What is needed: An exact restatement of the data below, with the pictures removed, is the required answer.

Input data:

------------------------------------

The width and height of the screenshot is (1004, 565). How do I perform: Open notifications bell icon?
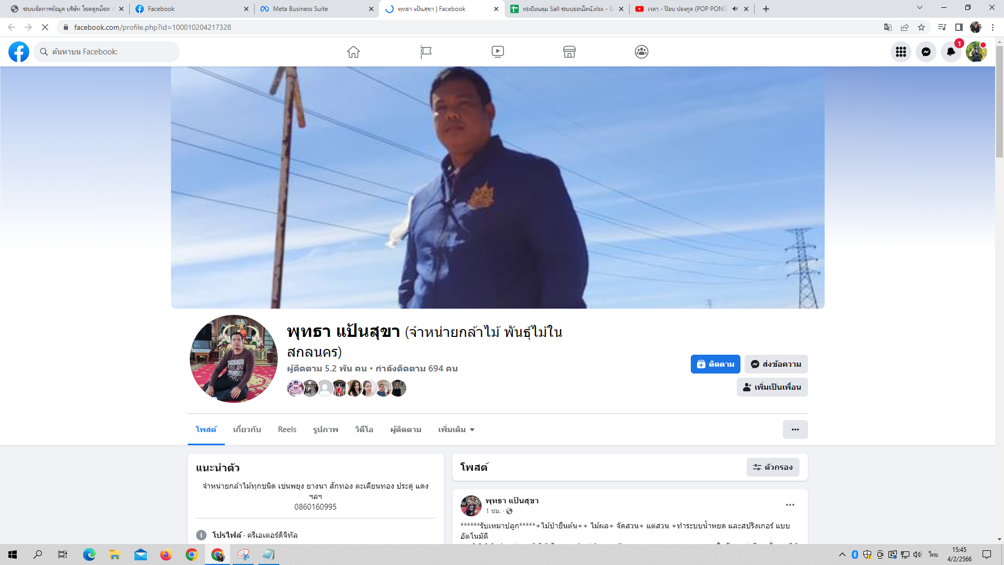(951, 52)
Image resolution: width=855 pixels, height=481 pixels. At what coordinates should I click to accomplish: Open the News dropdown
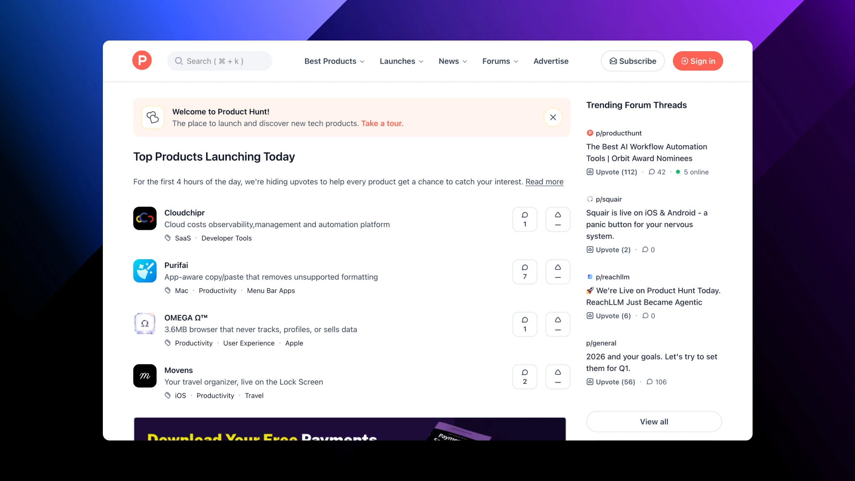452,61
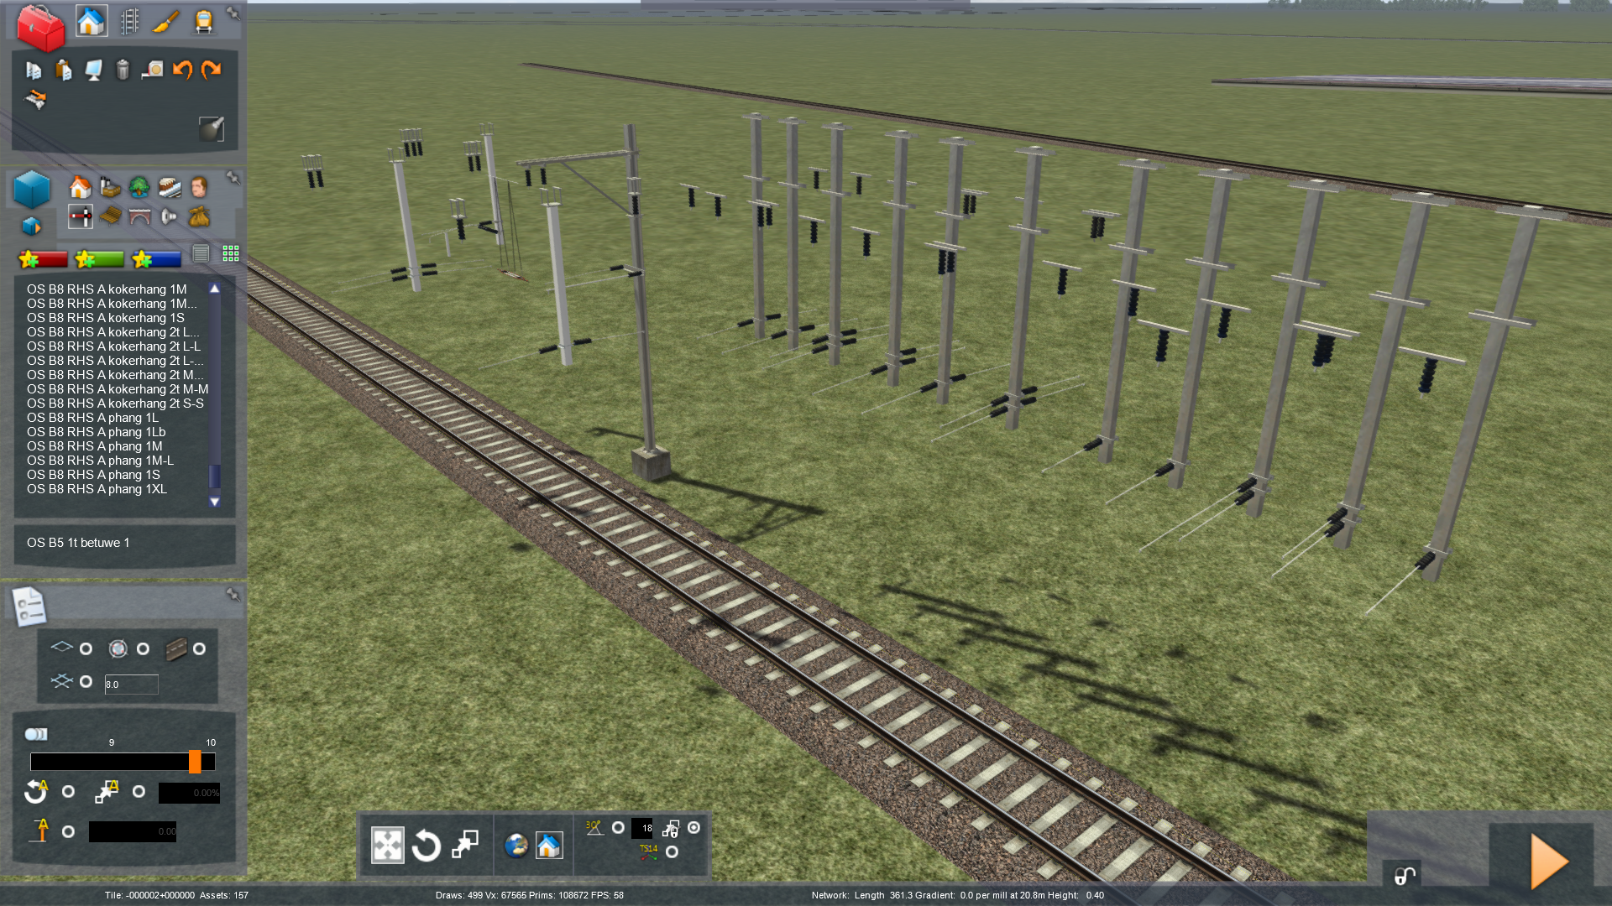Select 'OS B8 RHS A phang 1M' asset
Image resolution: width=1612 pixels, height=906 pixels.
click(94, 446)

------------------------------------

The answer:
The width and height of the screenshot is (1004, 565). How do I perform: Open notifications bell icon?
(951, 52)
Image resolution: width=855 pixels, height=481 pixels. At what coordinates should I click to accomplish: Open the News dropdown
452,61
Select 'OS B8 RHS A phang 1M' asset
Image resolution: width=1612 pixels, height=906 pixels.
click(94, 446)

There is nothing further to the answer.